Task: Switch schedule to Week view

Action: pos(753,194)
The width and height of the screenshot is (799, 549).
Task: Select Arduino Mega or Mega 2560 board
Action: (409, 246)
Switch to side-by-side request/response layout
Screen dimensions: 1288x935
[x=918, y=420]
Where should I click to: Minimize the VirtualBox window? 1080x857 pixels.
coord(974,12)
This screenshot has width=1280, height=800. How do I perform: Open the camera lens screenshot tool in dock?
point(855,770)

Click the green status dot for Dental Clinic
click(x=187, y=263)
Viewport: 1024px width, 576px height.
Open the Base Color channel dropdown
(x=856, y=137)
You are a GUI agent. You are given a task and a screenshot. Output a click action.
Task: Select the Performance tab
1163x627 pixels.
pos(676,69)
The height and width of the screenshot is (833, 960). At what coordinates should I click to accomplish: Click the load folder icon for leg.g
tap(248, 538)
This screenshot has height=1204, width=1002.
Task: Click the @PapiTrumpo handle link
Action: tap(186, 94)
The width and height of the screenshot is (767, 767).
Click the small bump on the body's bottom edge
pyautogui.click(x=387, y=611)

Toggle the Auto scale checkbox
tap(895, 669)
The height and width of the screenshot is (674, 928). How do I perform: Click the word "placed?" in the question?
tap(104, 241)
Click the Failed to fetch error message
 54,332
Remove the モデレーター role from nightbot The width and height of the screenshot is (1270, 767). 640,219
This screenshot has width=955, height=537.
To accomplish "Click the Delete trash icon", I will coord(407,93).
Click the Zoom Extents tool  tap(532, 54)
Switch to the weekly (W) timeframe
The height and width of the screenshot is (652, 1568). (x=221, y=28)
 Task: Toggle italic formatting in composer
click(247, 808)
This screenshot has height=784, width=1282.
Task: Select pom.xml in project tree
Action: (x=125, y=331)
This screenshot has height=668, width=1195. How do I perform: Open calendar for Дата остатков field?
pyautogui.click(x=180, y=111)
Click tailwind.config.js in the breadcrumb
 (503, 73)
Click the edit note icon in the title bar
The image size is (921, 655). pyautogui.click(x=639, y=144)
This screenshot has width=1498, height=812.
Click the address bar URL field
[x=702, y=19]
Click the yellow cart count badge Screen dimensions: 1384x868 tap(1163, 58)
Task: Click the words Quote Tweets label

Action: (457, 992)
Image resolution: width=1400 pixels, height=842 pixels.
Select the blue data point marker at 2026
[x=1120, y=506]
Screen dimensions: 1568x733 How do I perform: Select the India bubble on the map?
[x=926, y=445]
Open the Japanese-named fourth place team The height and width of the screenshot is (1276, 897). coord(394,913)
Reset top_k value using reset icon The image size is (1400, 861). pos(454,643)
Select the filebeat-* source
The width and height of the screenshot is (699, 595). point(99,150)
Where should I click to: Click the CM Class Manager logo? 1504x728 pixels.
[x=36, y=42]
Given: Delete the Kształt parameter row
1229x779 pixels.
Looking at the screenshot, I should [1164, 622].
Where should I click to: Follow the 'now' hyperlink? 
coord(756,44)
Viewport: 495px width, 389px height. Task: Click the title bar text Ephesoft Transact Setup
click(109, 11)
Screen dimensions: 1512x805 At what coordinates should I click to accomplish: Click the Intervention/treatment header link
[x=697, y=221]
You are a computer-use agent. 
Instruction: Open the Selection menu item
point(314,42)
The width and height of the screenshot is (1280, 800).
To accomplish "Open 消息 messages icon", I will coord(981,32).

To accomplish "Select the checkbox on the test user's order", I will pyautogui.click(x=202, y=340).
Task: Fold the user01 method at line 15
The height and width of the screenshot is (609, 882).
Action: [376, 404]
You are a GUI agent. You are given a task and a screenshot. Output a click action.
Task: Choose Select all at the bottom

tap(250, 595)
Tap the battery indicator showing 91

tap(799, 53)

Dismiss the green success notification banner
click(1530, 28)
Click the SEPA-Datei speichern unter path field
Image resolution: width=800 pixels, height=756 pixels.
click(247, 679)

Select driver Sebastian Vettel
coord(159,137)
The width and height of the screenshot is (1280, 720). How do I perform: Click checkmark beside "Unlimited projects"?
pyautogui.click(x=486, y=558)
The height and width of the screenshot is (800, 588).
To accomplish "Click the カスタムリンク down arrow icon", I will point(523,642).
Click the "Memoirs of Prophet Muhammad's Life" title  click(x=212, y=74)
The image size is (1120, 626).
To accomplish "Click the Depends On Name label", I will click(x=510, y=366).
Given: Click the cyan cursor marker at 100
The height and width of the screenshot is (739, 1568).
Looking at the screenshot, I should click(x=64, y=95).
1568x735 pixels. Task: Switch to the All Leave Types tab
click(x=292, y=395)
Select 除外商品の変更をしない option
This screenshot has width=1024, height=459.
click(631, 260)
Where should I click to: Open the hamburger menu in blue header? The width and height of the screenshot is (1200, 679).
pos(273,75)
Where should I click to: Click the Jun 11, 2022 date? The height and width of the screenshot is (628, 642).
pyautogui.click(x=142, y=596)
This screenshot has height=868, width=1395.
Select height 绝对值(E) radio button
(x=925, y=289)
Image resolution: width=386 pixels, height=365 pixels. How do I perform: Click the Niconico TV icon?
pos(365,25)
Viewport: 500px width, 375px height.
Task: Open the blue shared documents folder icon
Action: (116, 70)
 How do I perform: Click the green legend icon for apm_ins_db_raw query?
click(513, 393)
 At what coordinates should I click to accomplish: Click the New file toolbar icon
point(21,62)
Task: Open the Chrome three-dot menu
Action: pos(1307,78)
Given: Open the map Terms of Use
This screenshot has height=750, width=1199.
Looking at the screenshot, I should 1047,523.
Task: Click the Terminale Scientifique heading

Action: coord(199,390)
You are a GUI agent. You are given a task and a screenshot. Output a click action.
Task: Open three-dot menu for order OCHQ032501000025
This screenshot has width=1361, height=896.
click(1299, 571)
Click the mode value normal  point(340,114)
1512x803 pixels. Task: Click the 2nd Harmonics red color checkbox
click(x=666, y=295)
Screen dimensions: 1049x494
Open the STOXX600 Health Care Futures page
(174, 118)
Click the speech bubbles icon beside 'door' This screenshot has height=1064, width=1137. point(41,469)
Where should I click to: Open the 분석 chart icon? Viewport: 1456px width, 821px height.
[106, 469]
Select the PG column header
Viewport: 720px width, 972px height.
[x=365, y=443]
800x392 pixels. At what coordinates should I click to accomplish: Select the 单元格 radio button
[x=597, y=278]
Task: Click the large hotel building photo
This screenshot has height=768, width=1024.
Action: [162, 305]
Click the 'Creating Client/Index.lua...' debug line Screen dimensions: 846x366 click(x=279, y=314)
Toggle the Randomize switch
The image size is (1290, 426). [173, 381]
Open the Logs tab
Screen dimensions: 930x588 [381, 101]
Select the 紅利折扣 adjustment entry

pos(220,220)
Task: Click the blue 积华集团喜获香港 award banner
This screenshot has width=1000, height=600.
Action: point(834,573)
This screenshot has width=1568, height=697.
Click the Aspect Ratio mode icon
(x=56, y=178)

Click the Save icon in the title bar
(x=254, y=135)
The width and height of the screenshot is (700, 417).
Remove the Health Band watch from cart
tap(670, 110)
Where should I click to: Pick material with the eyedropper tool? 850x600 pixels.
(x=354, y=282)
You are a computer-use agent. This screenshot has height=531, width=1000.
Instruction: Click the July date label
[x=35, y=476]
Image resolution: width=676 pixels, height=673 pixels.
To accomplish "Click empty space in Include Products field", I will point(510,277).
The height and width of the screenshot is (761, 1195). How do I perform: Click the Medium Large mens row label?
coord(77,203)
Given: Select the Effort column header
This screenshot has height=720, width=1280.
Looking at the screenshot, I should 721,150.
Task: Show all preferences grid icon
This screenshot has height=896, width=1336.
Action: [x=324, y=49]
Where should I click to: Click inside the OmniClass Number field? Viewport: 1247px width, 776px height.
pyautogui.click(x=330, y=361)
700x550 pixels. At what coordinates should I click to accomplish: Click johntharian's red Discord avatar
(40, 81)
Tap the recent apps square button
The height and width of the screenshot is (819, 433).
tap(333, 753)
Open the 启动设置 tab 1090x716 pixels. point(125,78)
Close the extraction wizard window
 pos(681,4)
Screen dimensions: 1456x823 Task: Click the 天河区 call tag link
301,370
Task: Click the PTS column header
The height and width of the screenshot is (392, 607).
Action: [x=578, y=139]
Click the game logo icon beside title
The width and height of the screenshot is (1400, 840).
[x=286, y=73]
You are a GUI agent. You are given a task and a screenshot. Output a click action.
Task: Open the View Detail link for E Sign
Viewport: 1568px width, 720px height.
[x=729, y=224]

++++++++++

### [WHAT THIS TASK INVOLVES]
Reply with every line of the listing that has the string "order".

### [RESULT OF THIS EXERCISE]
To accomplish "Select the checkbox on the test user's order", I will pyautogui.click(x=202, y=340).
Task: Open three-dot menu for order OCHQ032501000025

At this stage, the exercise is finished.